Building Carcross’s future

Hammer strikes ring loud inside the cabin, competing with the snarl of buzz saws and coarse shouts of professional construction workers pushing forward on a tight timeline. At least they sound like professionals.

Hammer strikes ring loud inside the cabin, competing with the snarl of buzz saws and coarse shouts of professional construction workers pushing forward on a tight timeline.

At least they sound like professionals. They act like them too, and in most ways the 15-person crew building the Carcross Tagish First Nation’s three tiny houses are pros.

Three months ago, they weren’t. Three months ago, they were a bunch of students who – like anyone who has ever sat in a boring class – were not that excited about working on their math modules.

“The math part, I was kind of iffy at first,” says William Germaine as he scribbles notes and tags a bathroom water pipe inside one of the cabins.

“But the steps in the modules, we worked through it step by step. I’m starting to like math and I’m getting better at it,” he says.

Germaine is one of 15 Carcross residents chosen to work on building three tiny homes for the community. The small cabins are about the size of a bachelor appartment, and will be added to the First Nation’s community housing. Like many of the First Nation’s citizens, Germaine has a resume with a lot of itinerant work on it, most of it in far-flung locations across the North.

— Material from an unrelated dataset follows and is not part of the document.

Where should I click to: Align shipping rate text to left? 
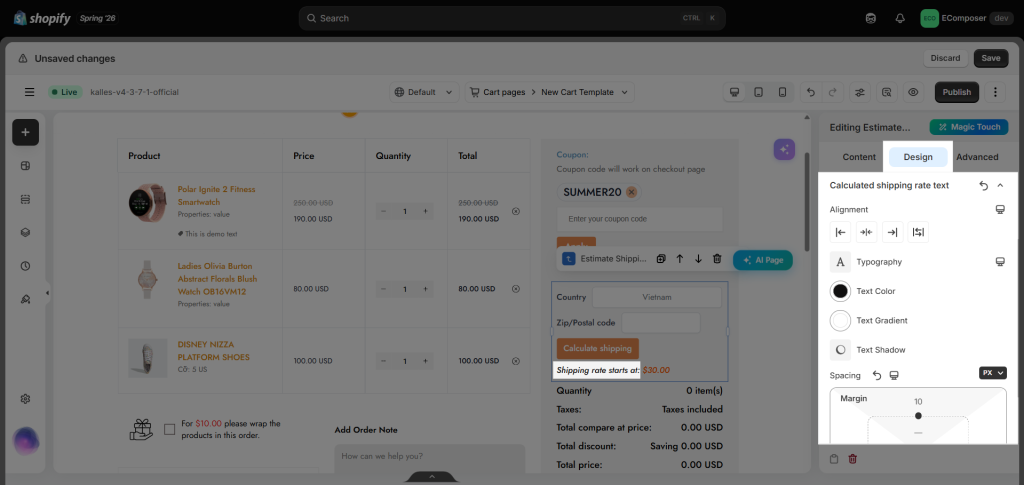pos(840,232)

He’s worked as a logger, slasher, forest fire fighter and has his heavy equipment operator tickets. But for all of his work experience, he couldn’t get a job close to home.

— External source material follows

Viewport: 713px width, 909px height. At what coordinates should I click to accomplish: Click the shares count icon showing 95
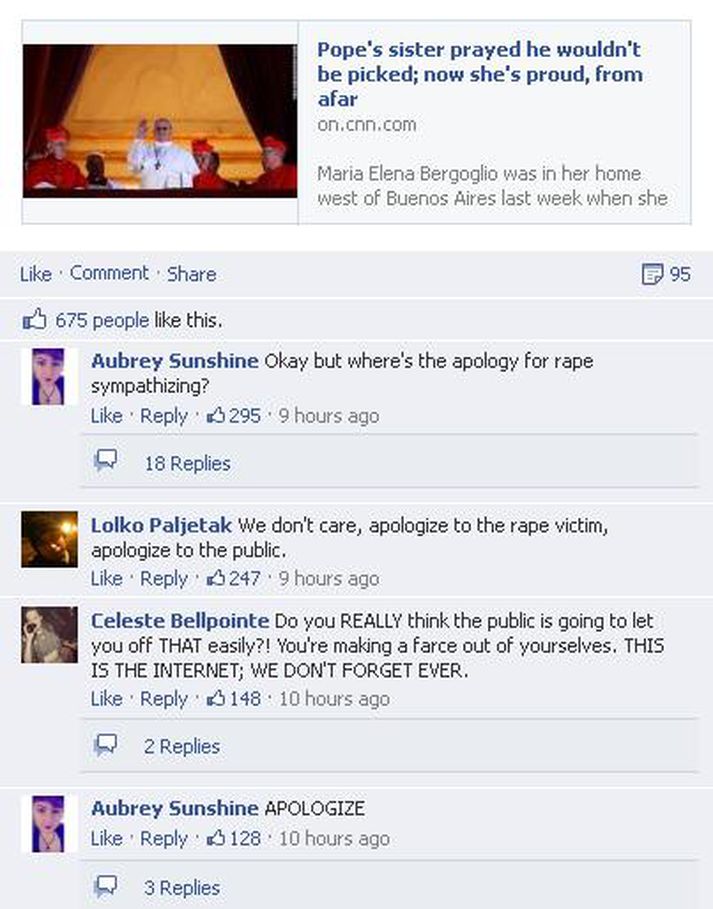point(652,274)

When a friend told him about the tiny homes project, and the chance to get carpentry training alongside important life skills and mentorship, he signed up.

“I just got a call to go up to Inuvik and go work, and it’s isolated, so I’d get good pay but then again it drags me away from my family, which is something that I don’t want,” he says.

“It matters to me. If I do really well, maybe I’ll get hired on full time with the First Nation, or someone else close to home. We all know each other, we’re like a family now. We’re in the union, too. It’s really helpful, preparing us for what’s out there,” he says.

There is an almost boyish pride in his voice as he goes about testing the seals on the three cabins’ plumbing.

And that pride is exactly the point of the project, says Nelson Lapine.

Lapine works for the Carcross Tagish development corporation, and is one of the brains behind the tiny homes.

“The original concept for this initiative was to focus on individuals in the community, because we’ve had complaints from citizens that there was no work,” Lapine says.

“The tiny homes project is actually a byproduct of that,” he says.

“The main focus is actually the individuals; showing up for work, getting to work on time. Many people, myself included, have had problems getting to work on time.”

The program wanted a way to figure out the roots of what Lapine calls “life problems” and help community members fix them.

Instead, it was the program’s students who wound up doing the fixing.

“We told the students that they’re our guinea pigs. They’re going to help us develop the program and come up with solutions. They designed those solutions,” he said.

Along with schooling and skills training, students in the program also get access to a support team and a counsellor to help them overcome other problems in their lives.

Diane Brodeur is that counsellor.

“First of all, some of them have addictions and memories of trauma that you have to overcome; issues of self-confidence, self-worth,” she says.

“They’ve responded really well. I’ve learned a lot more than they have. I have been so humbled by their knowledge, their life experiences and skills they’ve acquired over the years. We told our boss we’d be willing to pay to be part of the next course,” Brodeur says.

The idea of hanging the whole thing on a construction project came from the carpenters union, Lapine said.

They provided the instructors, and in exchange they get to add members to the union’s ranks. The community gets three single-person homes to add to its housing stock and the students learn how to get, keep and excel in a new job. When each student is finished the program, they can challenge Yukon College’s first-year carpentry program for credit and, hopefully, have a leg up in the job market.

“Our whole intent is that every single one of these students will be employable,” Lapine says.

The tiny houses are expected to be wrapped up by the end of May, but that isn’t the end of opportunities for these students.

There’s a multi-million dollar learning centre that will soon be underway, and a new subdivision on Montana Mountain. More long term, there is the swanky eco-lodge planned for Millhaven Bay.

It’s no exaggeration to say that the government is trying to build a new Carcross, and it wants as many of its citizens as possible to be the ones hammering the nails and laying the shingles.

“I’m trying everything humanly possible to get every single one of these students working in the community,” Lapine says.